Well done. I've been considering a rig like yours please keep us posted on your experiences.


----------



## Boatjob1

Ardiemus said:


> Well done. I've been considering a rig like yours please keep us posted on your experiences.


Thanks Ardiemus. Will keep you posted. I am modifying a stow away cart for it right now........ Can't wait to get back out there again.......... Will probably be doing a lot of night fishing this year to.......... Tight lines, Tom


----------



## YakSlammer

Boatjob1,
I am new to the forum but have had my torque since December of last year. I love it. I am looking at installing a depth finder and wanted to find out if you just tapped in or connected it directly to your battery for the boat or if you have a seperate smaller 12v for when you don't use the motor.

thanks for any info.


----------



## Boatjob1

YakSlammer said:


> Boatjob1,
> I am new to the forum but have had my torque since December of last year. I love it. I am looking at installing a depth finder and wanted to find out if you just tapped in or connected it directly to your battery for the boat or if you have a seperate smaller 12v for when you don't use the motor.
> 
> thanks for any info.


I have mine connected directly to the main battery, but when I am not using the motor and just paddling, I plan on using a small motor cycle battery and putting it inside that X-wing I installed. Without the X-wing you could just use a small batter, like the motorcycle or 12 v lawn mower battery. An ideal option for a battery are those 5 ah or 7 ah deer feeder battery's. They are very cheap, don't weigh much, and will run your bottom reader as long as you want without a major power drain... Hope this helps..... Tom


----------



## Boatjob1

I used a Hummingbird 140, and on the stbd front drain on the bottom of your kayak, they made an indention for your transducer. I bolted the cross member piece (comes with the f/finder) in with the stainless nut and bolt (also come with unit) put a tie wrap on it, before I tightened it, I crossed another tie wrap threw the 1st tied wrap (to keep the transducer from twisting left or right) and synched down the 1st wrap. Then I screwed the one nylon hook in place and tie wrapped to it until it was snug. Works perfect and only one screw into your kayak. I did goop the screw with GE silicone II to make sure it never leaked. This setup still allows drainage and secures your transducer to the hull. Not a great picture, but it might help. Tight lines, Tom


----------



## YakSlammer

Thanks Tom. I appreciate the feedback. The XWing looks nice. I just installed the Stand-N-Fish. For anyone that fishes the flats or feels more comfortable standing up while fighting a bigger fish, this thing is the best.
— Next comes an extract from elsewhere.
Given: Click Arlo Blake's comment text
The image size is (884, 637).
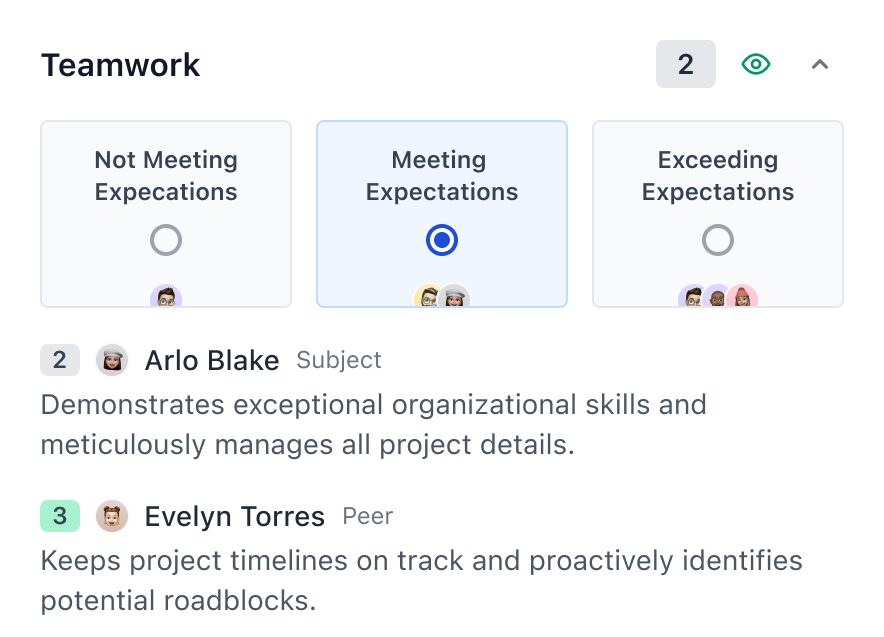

Here is the link..... http://www.standnfish.com/


----------



## Boatjob1

would really like to see a picture of yours with that installed..
I just checked out that web sight, that is to cool............. How tall is that leaning post???????????


----------



## walter martley

*Rigging X wing to OC Torque*

I just recieved an x wing to put on my torque and it appears to be too small. How were you able to fit it? Any help would be most appreciated!


----------



## Boatjob1

Hello Walt. I just saw your post. If memory serves correct I believe it was about 22" on center. Well honestly it wasn't easy, but I am an old oilfield engineer so I came up with a solution that just happened to work. I went to Big Lot's and bought 3 large cheap cutting boards. Look at the pictures above. Under the black rails, what you are looking at are 3 sheets deep cutouts from the cutting boards. I measured everything up, and cut out a base plate, mounted this to the kayak itself (after Paint and mods), then cut out 2 more pieces to mount on top of the base mount. The reason for 3 deep is I needed the height so the wing would just glide over the center battery hatch cover (you see in the pic that I added a port hole to mine so I could have battery access without having to remove the wing or take the hatch cover off). Before I mounted everything together, I experimented with some plastic's spray paint and got a really close color combination to the "sunset" kayak hull. It wasn't easy, took about 2 days of measuring, cutting, sanding, bolting (all stainless steel) painting. I will see if I have any more close-ups of the mount. I am sure that there is an easier, cheaper, fast way to do it, as I am known for doing things the hard way.... I hope some of this info helps. Will get back with you on a pic if I can find it. Otherwise I will snap a few this w/e and post them on this thread..... Also look at thread on the build... Might help also... 
The other build thread;
http://www.pensacolafishingforum.com/f49/back-drawing-board-results-84406/


----------



## Boatjob1

More pic's of the X Wing mounting.


----------



## walter martley

*Great info*

Thanks so much for the info! I printed the photo of the build up and worked on configuring the console. Will proceeed with the install over the next couple of weeks. Will post pics. Meanwhile, i am waiting for my title and registration from Virginia before i take the boat out with the motor. In the meantime, I plan to take it out for its inaugural run without the motor or console next week on the Chesapeake Bay on Maryland's western shore at Point Loookout. Will share pics of that as well. Tight lines!


----------



## gigman7

Boatjob1 said:


> More pic's of the X Wing mounting.
> View attachment 24437


What is the slot for on the other side of the X Wing that almost looks like a drink holder?


----------



## oxbeast1210

looks great congrats


----------



## fishn4fun

That's a great looking setup


----------



## sasay

I also have one of these, I put a stand n fish setup on it and a humminbird 385ci, I hope to get an x-wing in a few weeks for it


----------